Cuando llegué a Isla Colón, la más grande del archipiélago y en donde se concentran la mayoría de los restaurantes, bares, tiendas de ropa playera y locales de hospedaje, el clima era nublado, muy pronto me confesarían uno de los primeros secretos: ¡el clima es impredecible! , al pasar algunas horas, y después de una empanada como desayuno, el cliché paradisiaco y caribeño, era realidad y el ambiente en la isla empezaba a calentarse.

Para explorar isla Colón lo más favorable es: alquilar una bicicleta. Mientras pedaleaba el paisaje era de: casas de diseño caribeño: pintadas con colores vibrantes y tropicales, todas con un pequeño muelle, mientras que, en las calles, surfers locales y extranjeros se pasean con sus tablas de surf, niños juegan, perros rottweiler duermen muy relajadamente y no falta la tienda del chino.

Hay quienes sienten que estando en Boca Town, es como si fuese Jamaica, y lo cierto es que, parte de la población bocatoreña es descendiente de afroantillanos provenientes de las islas del Caribe de habla inglesa y francesa, pero también hay una fuerte presencia de la comunidad china, y también de los habitantes originarios, los indígenas Ngäbe, Buglé.

“Un descanso en Bocas del Toro incluye disfrutar de una cerveza en una terraza sobre el mar, y quizás tirarse a nadar.”

Al siguiente día:

La isla elegida por su cercanía fue Carenero, un taxi lancha que es como se les conoce hace la travesía que no dura más de 10 minutos.
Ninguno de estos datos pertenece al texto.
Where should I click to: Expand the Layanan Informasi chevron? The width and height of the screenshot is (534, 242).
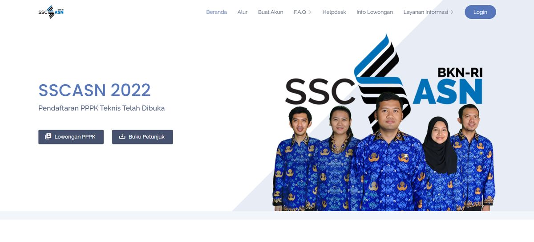(x=452, y=12)
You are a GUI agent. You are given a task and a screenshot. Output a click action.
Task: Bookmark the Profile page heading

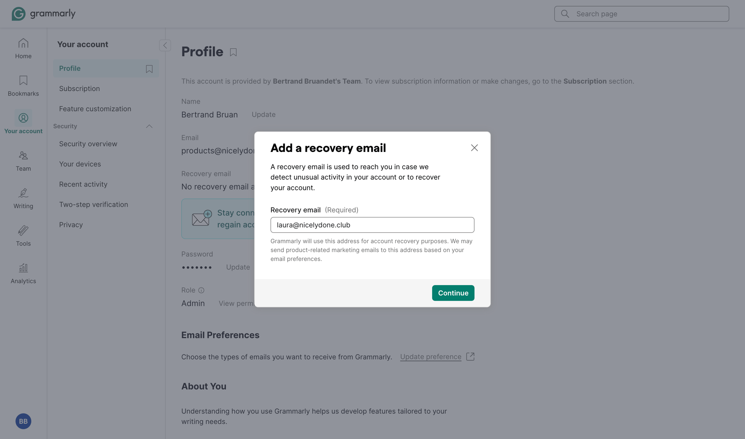click(x=233, y=52)
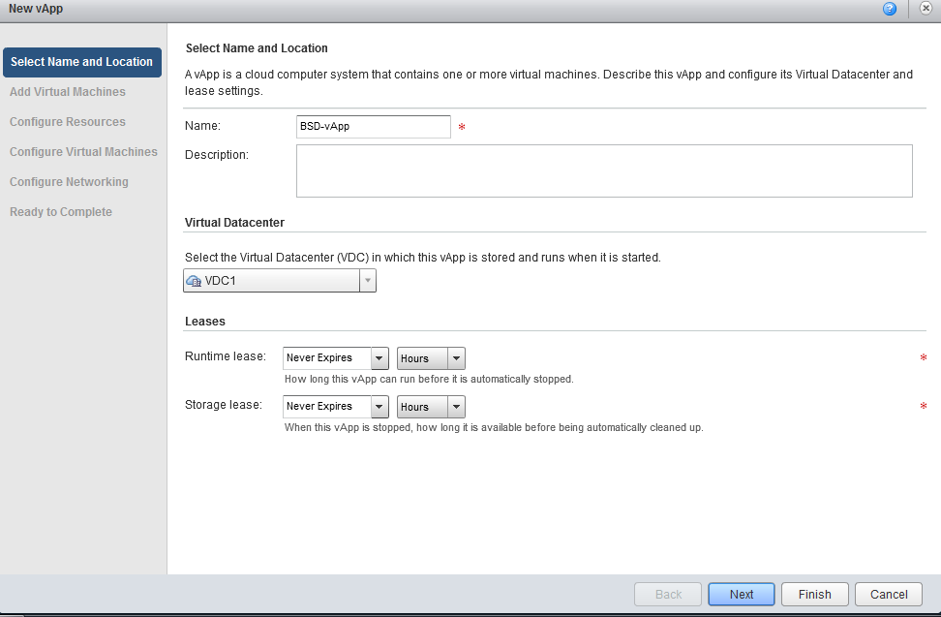
Task: Select the Configure Virtual Machines step
Action: coord(83,152)
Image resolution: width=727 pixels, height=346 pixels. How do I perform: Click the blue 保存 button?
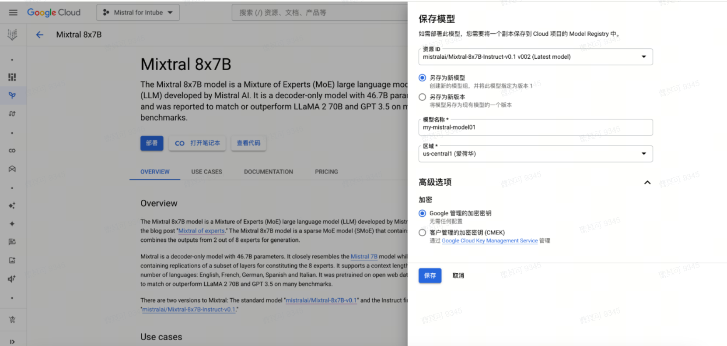coord(430,275)
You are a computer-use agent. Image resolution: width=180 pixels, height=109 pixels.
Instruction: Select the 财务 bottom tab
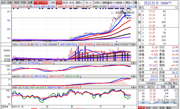point(148,108)
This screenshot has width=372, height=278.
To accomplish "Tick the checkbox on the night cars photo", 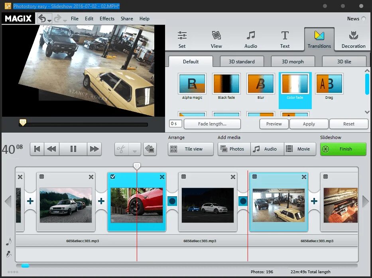I will coord(183,176).
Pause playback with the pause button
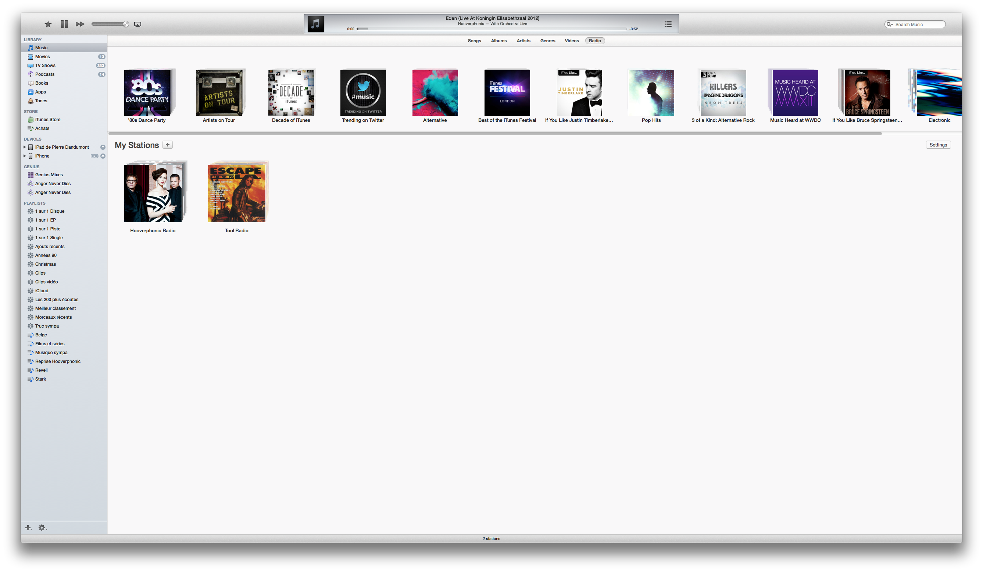The width and height of the screenshot is (983, 572). [64, 24]
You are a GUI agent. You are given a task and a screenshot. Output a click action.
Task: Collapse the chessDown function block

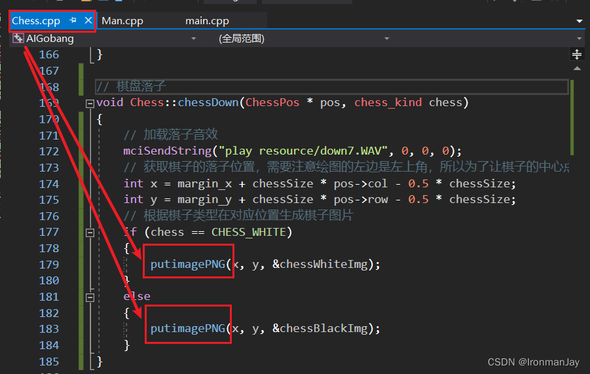[x=90, y=103]
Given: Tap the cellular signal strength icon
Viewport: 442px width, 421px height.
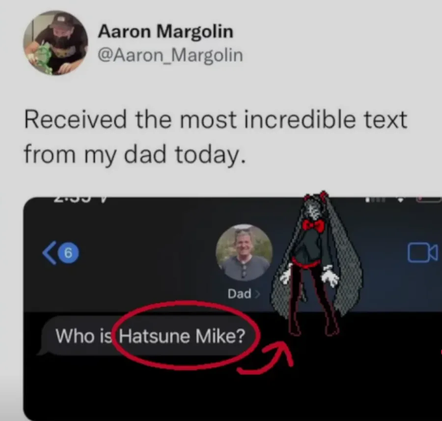Looking at the screenshot, I should tap(375, 199).
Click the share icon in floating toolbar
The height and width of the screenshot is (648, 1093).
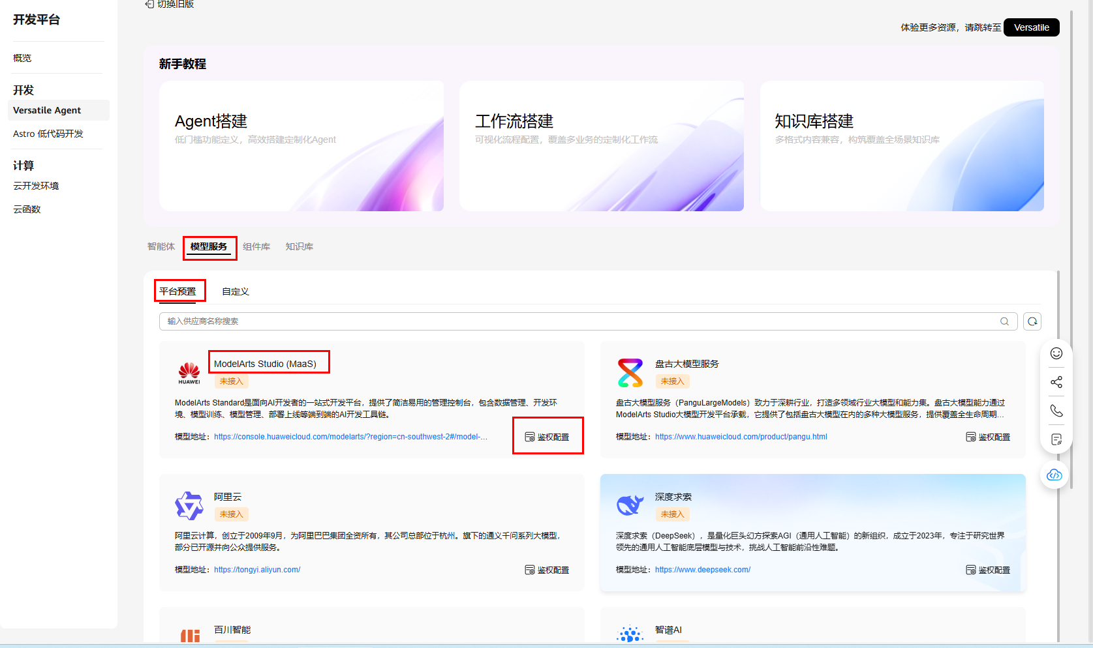(1056, 382)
Aquí las propuestas de hospedaje son más al ritmo de la naturaleza y se siente el ambiente de reggae y de surfistas. Un sendero acompañado de palmeras y algunos árboles, rodea la mayor parte de la isla y se puede entrar a nadar en cualquier sitio, me encantó su estilo de isla encantada y la tonalidad del mar: azul, verde y celeste.

Sentada en un restaurante, se acercó Olmedo, quien se dedica a manejar las lanchas de los tours, me explicó resumidamente la vida en Bocas, me habló de comida y cómo la leche de coco es la base de su gastronomía y que se hablaba wari wari (inglés criollo). Pero también de Joseph Brown, conocido en la isla como Calipso Joe, el cual en ese momento hizo su entrada con mucho estilo: lentes oscuros y guitarra en mano, y agregó al ambiente las contagiosas melodías del calipso. ¡Todo un rock star!

Recordé el festival al que había asistido a principios de enero, en donde mencionaron que  ‘Bocas Town’  ha sido cuna de músicos de calipso, entre estos, Lord Cobra, quien llamaba  a Bocas del Toro: ‘Patois Town’, pero también del jazz, por tal razón, una de las calles principales en isla Colón lleva el nombre Luis Russel quien tras ganarse la lotería emigra a Nueva Orleans y logra ser el director de la orquesta musical de Louis Armstrong.

Con tanto vida al estilo isleño, los días pasan y se cumple la leyenda de las tres mentiras de Bocas Town: “Hoy no tomo, mañana me voy y te amo”.